Achieving your weight loss goals can happen and the good news is that it’s completely up to you! Most Americans want to lose weight but simply don’t want to put forth the effort to exercise and eat better. Reality check- that rarely works! It really comes down to one thing. That thing is making choices. Just as you talk to your kids about making good choices, you also make dozens of choices every single day which will affect your health, fitness and fitting room experiences in the months to come. Delete your excuses and avoid blaming, complaining or justifying why you are not doing something and just do it. Save yourself the energy and put it into lifting weights or going for a walk. I have heard it all and counseled some of the most successful CEOs, CFOs, venture capitalists, professional athletes, working moms and ultra-busy stay-at-home moms who do make their health a top priority. So the “I’m too busy” just doesn’t fly.
So what else can you do to avoid the common traps that prevent most people from sticking to their resolutions? Simple, you can understand and apply the “just a little bit” principle. In a nutshell, this means that if you consistently do “just a little bit” day after day, month after month, eventually you have created enough compound interest to feel and see very noticeable improvements.
Here are some additional tips to help you stay on track to achieve your weight loss goals this year!
Write Down Your Goals
If you are serious about losing weight in 2009, write it down. This is such an important step to successfully reach your weight loss goals. Just the act of writing down your goals makes a thought three-dimensional. You can write your goals in a journal or simply on a piece of paper. I prefer to always keep a composition notebook with me and write my ideas, goals, and notes. It is so nice to go back through and look at my goals, reflect and make new ones. I also suggest writing your goals in several places so that you see them on a daily basis which will make you more likely to take positive steps towards your goals. Be very specific and set a specific date that you want to achieve your goal. A sample goal could be: I want to lift weights 4 days a week for thirty minutes by February 11, 2009 or On the 1st of every month I am going to write family time into my calendar and on those days I will not touch or even think about work.
Eat Less and Move More
These four words are pretty much the magic bullet for weight loss. Okay, so not really a magic bullet, but believe me, it works.

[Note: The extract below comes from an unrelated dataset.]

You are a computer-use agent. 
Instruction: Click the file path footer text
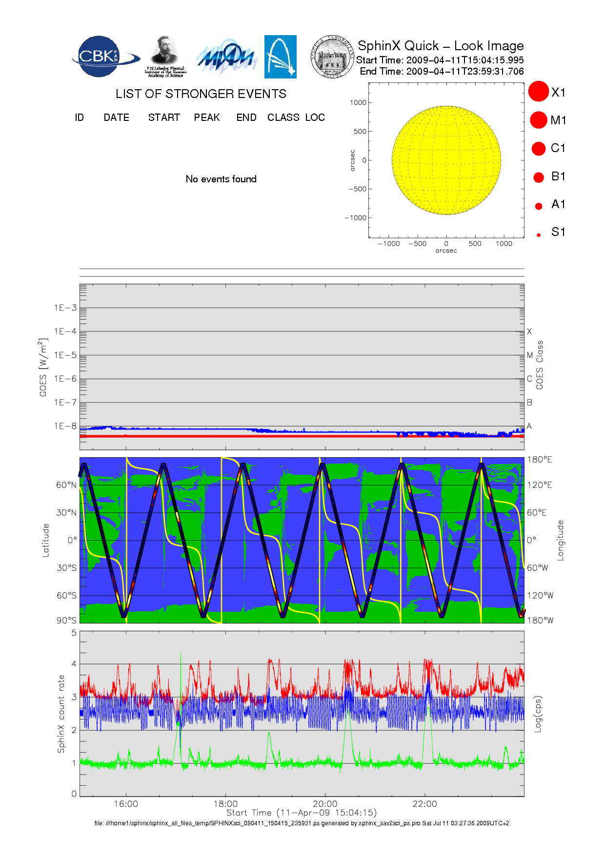(x=302, y=823)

People who are most successful at losing weight and maintaining write it all down. Start writing down every morsel you put into your body on a daily basis. You would be surprised at the number of clients who tell me “I just don’t understand, I don’t eat that much and I’m not losing any weight”. Bottom line- you can be unconsciously eating hundreds of calories everyday and sabotaging your weight loss efforts. Let’s just say, eating the rest of your kids mac and cheese and being the family garbage disposal to avoid wasting food is the first habit to break. Writing it down makes it real and helps you stay accountable.
Okay, you might think I’m crazy on this one but get out your digital camera, put on your swimsuit and take a photo. Pictures don’t lie so you can get a reality check and it will be a great way to follow your progress. Take a picture each week and put it along with your food log and personal weight loss goals. Avoid overreacting or letting a two-pound weight gain on the scale discourage you. Lean muscle weighs more than fat and I’ve had many clients lose weight in cycles. You might not lose weight for 2-3 weeks and then in one week lose 4 pounds. A healthy goal for losing weight is aiming to lose 1-2 pounds a week.
Create a Successful Environment
Make it easier on yourself by creating an environment which will help you to be less tempted and make better choices.
-Keep fruits available and visible on your kitchen counter
-Keep bite-sized chocolate and a few other treats tucked away in the pantry and get rid of the rest of your junk food
-Keep a case of bottled water in your car and at home
-Have some healthy snack foods on hand (non-fat cottage cheese, almonds, dried fruit)
-Fill your refrigerator, freezer and pantry with nutrient-rich foods (fresh and frozen fruits and vegetables, lean protein and whole grains)
Start Good Habits Early
Be mindful that you are the best role model for your children and it is very important that your children see you exercise and make healthy eating choices for your family.
These tips should give you a great start but more importantly help you to understand the key to success is consistently doing “just a little bit”. Remember, this is a marathon, not a sprint. You didn’t gain the weight overnight and as Chinese philosopher, Lao Tzu, said “The journey of a thousand miles begins with one step”.